Furthermore, typical multi-party cases conducted by single mediators can involve a lot of waiting around. Participants may spend a lot of time sitting in separate rooms waiting for the mediator to return to them. A long wait can lead to uncomfortable downtime or even frustration, which can affect the progress of a mediation or at least such a perception. Two mediators working together however, can divide up the work – each separately engaging in discussions with participants during that time. As long as the co-mediators are well organised, compatible, and are able to keep each other up to speed on the status of the negotiations, they can be twice as effective in moving the case towards resolution.
There are of course challenges in co-mediation, such as the need for both mediators to have a really well developed ability to collaborate with each other. This is generally a matter of practise, which in the long term could be managed within mediation skills training. In the short term you have to find mediators who are already good at collaboration and willing to do it. One way of facilitating such collaboration is to let one of the mediators be the main mediator, which might be the mediator from the country where the mediation sessions are held.
There may also be language difficulties. Then you probably have to find mediators that share a common language with the parties. Often one of the widely spoken and common language of communication will work.

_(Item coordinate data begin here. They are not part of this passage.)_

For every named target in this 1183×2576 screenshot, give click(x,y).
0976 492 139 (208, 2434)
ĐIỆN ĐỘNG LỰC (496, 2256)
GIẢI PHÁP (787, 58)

However, from my perspective the above mentioned challenges are of a technical nature and need to be managed as such. I still find the concept of co-mediation to be a powerful tool in cross-border disputes. From my point of view the advantages of co-mediation still distinctly weigh up the challenges.

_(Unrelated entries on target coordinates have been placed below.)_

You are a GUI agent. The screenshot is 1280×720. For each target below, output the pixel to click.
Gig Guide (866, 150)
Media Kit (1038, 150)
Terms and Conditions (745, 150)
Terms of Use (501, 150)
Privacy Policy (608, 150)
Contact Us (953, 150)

As far as I know ‘co-mediation in cross-border disputes’ is not a commonly used form of mediation today, but it is my strong belief is that it has a very bright future.
Written by Gert Nilsson.
For the last 26 years Gert Nilsson has worked as a business lawyer in Stockholm, Sweden. Prior to that he worked as a law clerk in court and as a police officer. Thus, all his professional life he has been deeply involved in conflicts and disputes. His main professional areas are business law, construction law, employment/labour law and dispute resolution (litigation and mediation). He is trained as a commercial mediator by CEDR, holds a National Certificate in Workplace Mediation (trained by the TCM Group, London) and is also a Non-violent Communication (NVC) Mediator. The fields in which he works as a mediator corresponds to the legal areas mentioned above. But he also mediates a lot of family disputes. He believes that “mediation circulates around human behaviour and human needs, regardless of what kind of mediator you are”.